Elle justifie par conséquent d’un préjudice moral incontestable du fait de la mesure de saisie pratiquée alors que sa situation était connue de l’huissier chargé du recouvrement et alors que cette saisie n’a pas été immédiatement levée après la délivrance de l’assignation. A ce titre une somme de 500 euros de dommages et intérêts lui sera allouée.
S’agissant du préjudice matériel, si Madame [N] indique que la portière de sa voiture présente un choc, elle ne démontre pas que celui-ci est imputable à la procédure d’enlèvement diligentée par la défenderesse. Sa demande à ce titre sera par conséquent rejetée.
Sur les autres demandes
Il résulte des dispositions de l’article 696 du code de procédure civile que la partie perdante est condamnée aux dépens, à moins que le juge, par décision motivée, n’en mette la totalité ou une fraction à la charge de l’autre partie.
En outre l’article 700 du même code prévoit que le juge condamne la partie tenue aux dépens ou, à défaut, la partie perdante, à payer à l’autre partie la somme qu’il détermine au titre des frais exposés et non compris dans les dépens. Le juge tient compte de l’équité ou de la situation économique de la partie condamnée. Il peut, même d’office, pour des raisons tirées des mêmes considérations, dire qu’il n’y a pas lieu à cette condamnation.
La SAS [P] FINANCIAL FRANCE, partie perdante, subira les dépens et sera condamnée au paiement d’une somme de 2.000 euros sur le fondement de l’article 700 du Code de procédure civile.

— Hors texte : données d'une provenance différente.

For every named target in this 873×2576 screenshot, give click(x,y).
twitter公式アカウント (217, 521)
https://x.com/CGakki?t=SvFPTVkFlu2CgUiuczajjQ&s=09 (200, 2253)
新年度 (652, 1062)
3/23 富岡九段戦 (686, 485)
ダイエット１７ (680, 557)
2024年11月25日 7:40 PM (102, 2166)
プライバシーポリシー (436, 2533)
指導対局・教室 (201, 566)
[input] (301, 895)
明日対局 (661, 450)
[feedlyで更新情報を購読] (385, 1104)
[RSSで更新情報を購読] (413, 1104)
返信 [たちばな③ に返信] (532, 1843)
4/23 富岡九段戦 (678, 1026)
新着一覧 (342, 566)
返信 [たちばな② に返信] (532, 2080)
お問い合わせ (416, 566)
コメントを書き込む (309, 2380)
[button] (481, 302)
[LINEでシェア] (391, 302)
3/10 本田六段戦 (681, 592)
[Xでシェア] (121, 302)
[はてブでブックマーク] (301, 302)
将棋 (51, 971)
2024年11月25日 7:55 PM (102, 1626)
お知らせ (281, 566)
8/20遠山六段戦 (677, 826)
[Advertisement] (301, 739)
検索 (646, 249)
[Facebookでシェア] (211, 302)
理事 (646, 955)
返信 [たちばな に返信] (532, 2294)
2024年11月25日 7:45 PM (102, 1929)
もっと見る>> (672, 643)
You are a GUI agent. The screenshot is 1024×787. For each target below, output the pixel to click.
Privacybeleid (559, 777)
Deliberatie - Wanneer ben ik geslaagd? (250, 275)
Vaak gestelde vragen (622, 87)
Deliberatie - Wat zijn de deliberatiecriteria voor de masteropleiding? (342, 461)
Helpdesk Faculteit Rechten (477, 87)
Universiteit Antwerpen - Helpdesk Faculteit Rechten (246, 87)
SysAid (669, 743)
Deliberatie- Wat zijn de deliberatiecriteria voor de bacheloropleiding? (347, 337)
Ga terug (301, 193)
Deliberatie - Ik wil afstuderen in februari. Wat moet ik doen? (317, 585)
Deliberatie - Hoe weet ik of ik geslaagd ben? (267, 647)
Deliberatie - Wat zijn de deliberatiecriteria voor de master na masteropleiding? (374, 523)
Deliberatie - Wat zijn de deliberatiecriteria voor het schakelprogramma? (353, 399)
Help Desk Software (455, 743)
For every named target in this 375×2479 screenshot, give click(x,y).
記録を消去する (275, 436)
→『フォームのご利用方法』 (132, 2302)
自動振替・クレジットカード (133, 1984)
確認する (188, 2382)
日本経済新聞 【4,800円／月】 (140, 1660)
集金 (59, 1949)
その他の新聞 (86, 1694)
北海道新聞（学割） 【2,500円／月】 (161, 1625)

Il sera rappelé que la présente décision est exécutoire de droit à titre provisoire en application de l’article R 121-21 du code des procédures civiles d’exécution, rien ne justifiant en l’espèce de l’écarter.
PAR CES MOTIFS
Le Tribunal statuant à juge unique, publiquement, par mise à disposition au greffe, par décision contradictoire et en premier ressort,
ANNULE l’acte de signification de l’ordonnance d’injonction de payer du 9 janvier 2009 signifié le 20 janvier 2009, le commandement de payer aux fins de saisie-vente du 2 mars 2009 et le procès-verbal de saisie-vente du 27 mars 2009 délivrés à Madame [L] [N] par la SA LASER COFINOGA ;
DECLARE par conséquent non avenue l’ordonnance d’injonction de payer rendue le 9 janvier 2009 par le tribunal d’instance de Lesparre Médoc à l’encontre de Madame [L] [N] et au bénéfice de la SA LASER COFINOGA ;
ANNULE le commandement de payer aux fins de saisie-vente du 16 janvier 2019, le commandement de payer aux fins de saisie-vente en date du 30 août 2024, le procès-verbal d’indisponibilité du certificat d’immatriculation du 10 septembre 2024, la dénonciation de cet acte en date du 16 septembre 2024, le procès-verbal d’immobilisation avec enlèvement du 12 novembre 2024 et le commandement de payer du 19 novembre 2024 délivrés par la SAS [P] FINANCIAL France à Madame [L] [N] ;
CONDAMNE la SAS [P] FINANCIAL France à payer à Madame [L] [N] la somme de 500 euros en réparation de son préjudice moral ;
DEBOUTE Madame [L] [N] de sa demande de dommages et intérêts formulée en réparation de son préjudice matériel ;
CONDAMNE la SAS [P] FINANCIAL France à payer à Madame [L] [N] la somme de 2.000 euros sur le fondement de l’article 700 du Code de procédure civile ;
CONDAMNE la SAS [P] FINANCIAL France aux dépens ;
RAPPELLE que la présente décision est exécutoire de droit à titre provisoire en application de l’article R 121-21 du code des procédures civiles d’exécution.
La présente décision est signée par Madame BOUGNOUX, Vice-Présidente, et Madame BORDERIE, Greffier.